Mi diario está harto de que escriba su nombre en él, pero es claro para mí que mi cabeza no lo está.
Imaginas, tras dos años, casi dos años, de empezar algo con una persona que te dejó huella en tu corazón, en tu alma, en tu vida, y que decidiste dejar por amor propio; ¿te imaginas a caso lo que harías si esa persona vuelve a tu vida?
De manera virtual, como una oportunidad, con el entusiasmo que le conociste y el cariño y la efusividad que habñias decidido comenzar a creer que estaba en las interpretaciones que le dabas a los textos de un pasado casi olvidado.
Entonces te preguntas: "¿llegó así, ante mí, o es una versión que quieres creer de lo que te está presentando?", "¿lo que ves es lo que quieres ver, o ves en realidad lo que es?".
Cuando abro los ojos, cuando en realidad los abro, veo mis errores.
¿Cómo le pude haber dicho que yo no iba a cambiar? ¡Date cuenta de la tontería que cometí al pronunciar esas palabras!
"No voy a cambiar".
Las dije porque las sentí verdaderas.
Y en ese momento cambié, y se convirtieron en mentira.
Me encuentro gritándome, enojado, lleno de desesperación.

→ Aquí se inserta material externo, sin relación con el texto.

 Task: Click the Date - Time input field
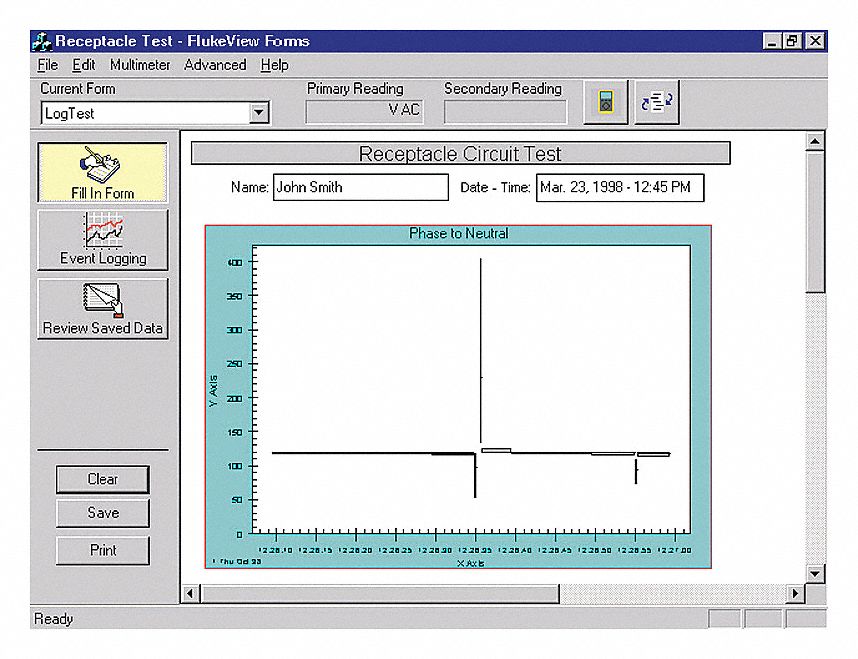(x=619, y=187)
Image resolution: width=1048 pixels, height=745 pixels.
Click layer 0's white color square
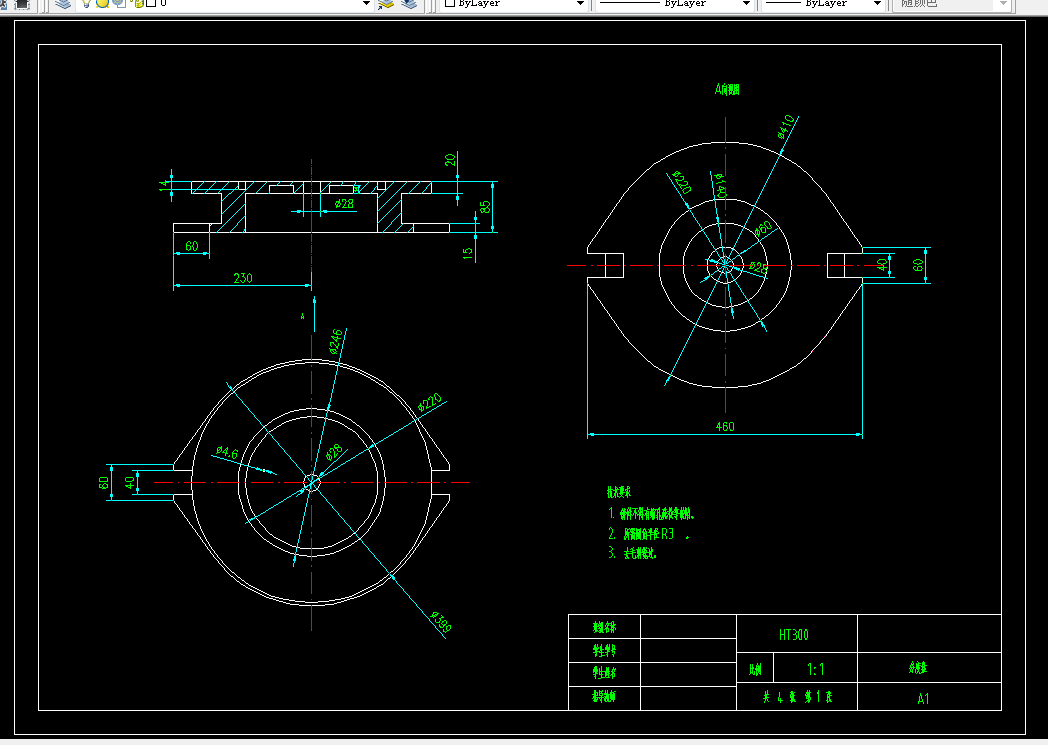[152, 3]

Revivo el momento en mi cabeza pero con el yo del presente tratando de estrangularme. Regreso a segundos antes y me imagino presionando la mano que coloco en mi boca del pasado, esperando a que los labios decidan cerrarse y ver al futuro para darse cuenta de la tontería que van a cometer.
Me merezco lo que pasó, aunque no lo quiero.

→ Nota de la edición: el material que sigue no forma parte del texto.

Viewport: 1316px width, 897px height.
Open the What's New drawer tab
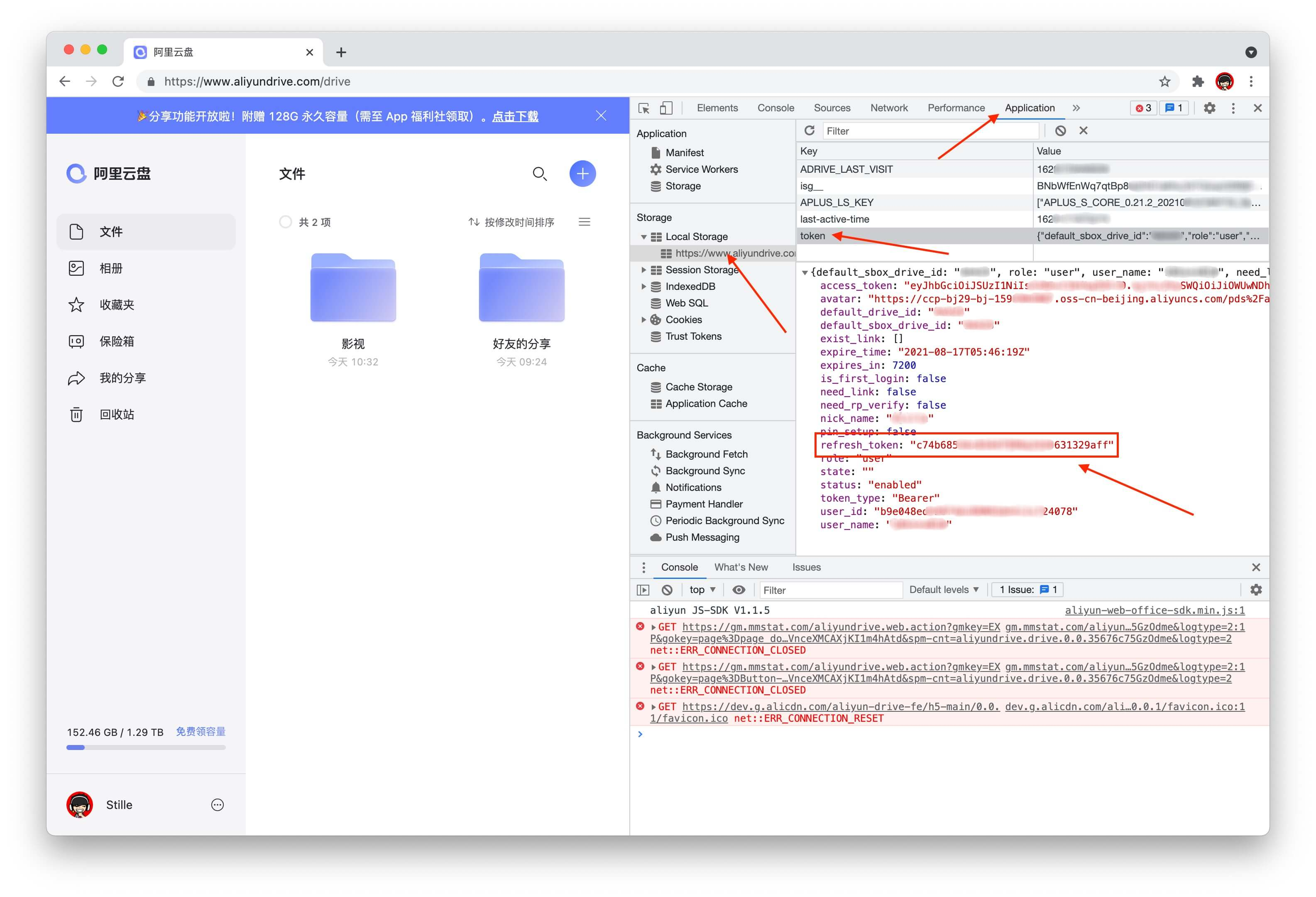click(x=741, y=567)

Merezco haber recibido los golpes verbales que recibí, quizá me hicieron falta más. También los enojos, las indirectas, los arañazos, merezco cada patada, insulto y escupitajo que me arrojó a la cara, al igual que sus silencios, sus aparentes indiferencias y todas las veces que decidió pretender que no estaba yo ahí con él.
Y es que cómo duele cuando te hacen saber que no importas, y cómo es peor cuando se hacen que no te ven.
"Todo te lo tomas muy en serio".
"Pensé que eras más maduro".
"Dices eso, pero no es cierto. No me lo demuestras".
"Mira. Date cuenta de que no soy así. Yo no soy quien tú dices que soy. Veme, ese que dices no soy yo".
Este soy yo. Dándole golpes al aire en el vacío. Gritándole al viento todo lo que te quise decir. Con dos brazos que recuerdan la forma de tus apapachos, y un semblante arrepentido de haberme ido.
Sí. Tenía sentido, y a veces aún lo tiene, mi partida de aquel inicio del último tramo del verano de 2015, cuando decidí que ya no te podía ayudar más, y que era mejor que te buscaras otra ayuda: una que viniera de ti. Y no sé si la encontraste. No sé si la buscaste en verdad en ti, o fuiste con otras personas a ver si te la podían proporcionar, pero confío en que sí encontraste algo. Si no la ayuda, al menos un camino; si no el camino, una pista. Algo. Lo que sea. Espero que lo hayas encontrado.
Si no tienes nada, te puedo dar respuestas.
Sí.
Me arrepiento.
De haberte dejado.
Lo hice porque quería que vieras que, cuando lastimas a alguien que te quiere, esa persona se puede ir. Me arrepiento porque ahora sé que a veces, cuando me alejabas, estabas tratando de pedir ayuda. Creí que no podía ayudarte, en ese entonces, porque por algo me seguías alejando.
Debí dejar de buscar por respuestas que no querías dar, por explicaciones que no se necesitaban, por algo que ahí tenía frente a mí y no sabía ver. Quería que me ayudaras a entender el piso en el que estaba parado y veo que tú me decías que ahí no estaba lo importante, y eso no lo vi.
Me gustaría sentir que estoy a tu altura. A veces soy una persona a la mitad, y tú eres un entero. Busca cosas para los enteros: conoce lo que hay a tu alrededor, velo todo y toma lo que te haga bien. Si yo te hago bien en algún momento, ven y tómame, pero déjame si no.
Me ayudaste a caminar, pero me atoré. Tú no lo hagas. Camina. Corre. Vuela. Aunque me dejes abajo, de aquí te veo.
Sigue adelante por ti.
Si tu camino tiene que cambiar, síguelo.
Si quieres regresar, hazlo, pero que sea para tu bien.
Quizá no he cambiado mucho, y puede que digas que nada, pero veo diferente ahora, al menos algunas cosas.
A veces no tiene sentido. A veces nada lo tiene.